* [THE TASK]
Print out each entry without alteration, and keep the pictures out.

* [DATA EXTRACT]
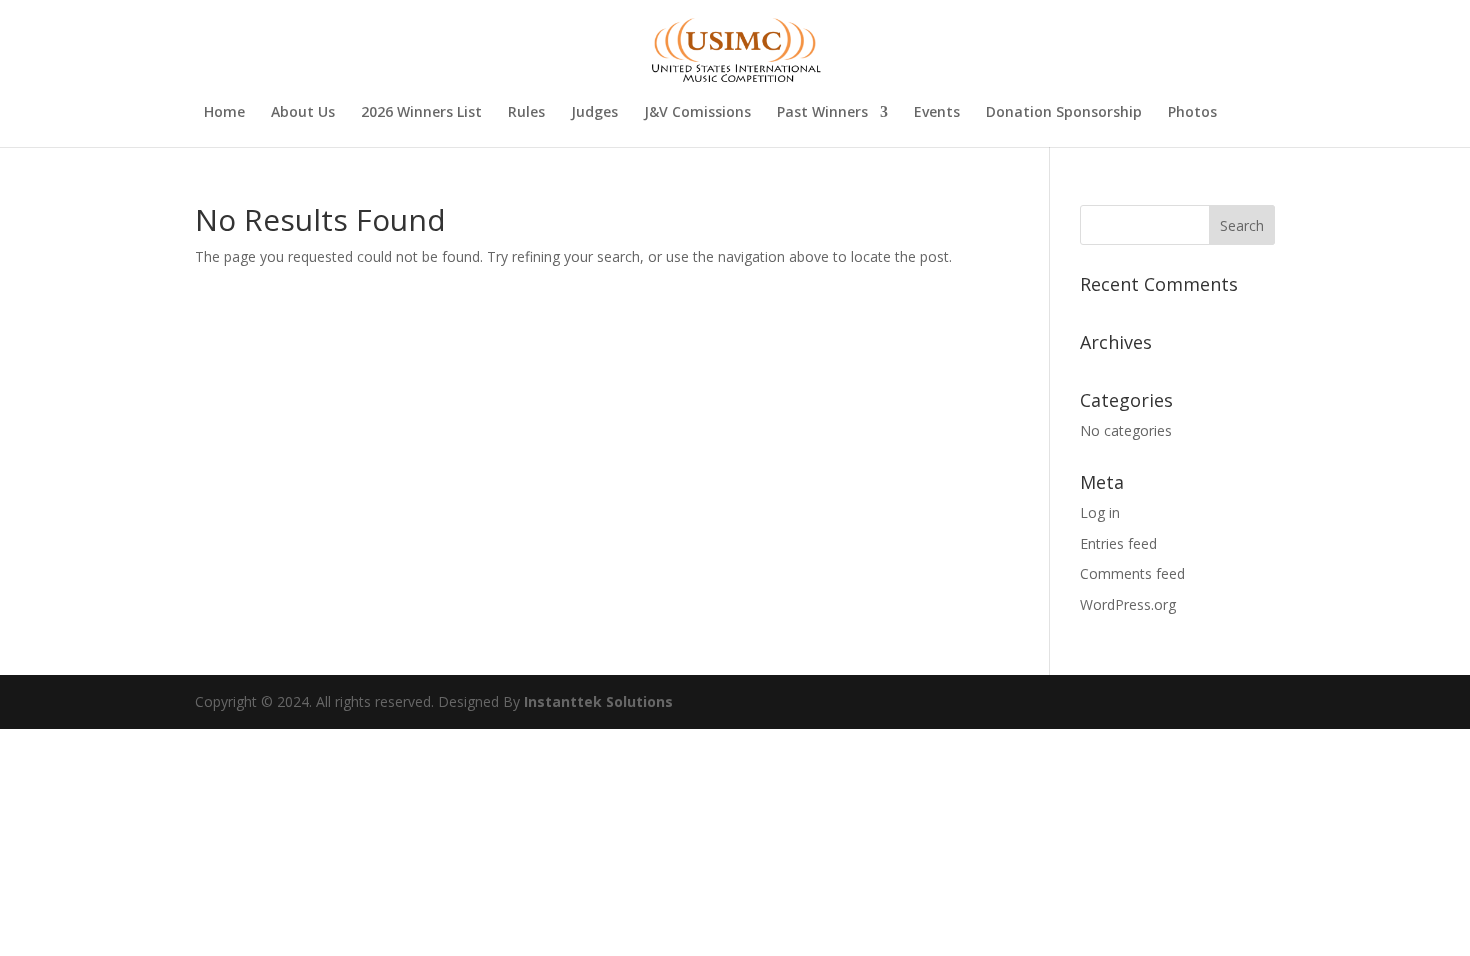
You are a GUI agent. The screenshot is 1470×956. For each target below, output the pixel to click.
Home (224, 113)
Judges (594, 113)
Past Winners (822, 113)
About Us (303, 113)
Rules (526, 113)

* [OUTPUT FOR THIS EXERCISE]
You are a GUI agent. The screenshot is 1470×956. For each target below, output the pixel to click.
Home (224, 113)
Judges (594, 113)
Past Winners (822, 113)
About Us (303, 113)
Rules (526, 113)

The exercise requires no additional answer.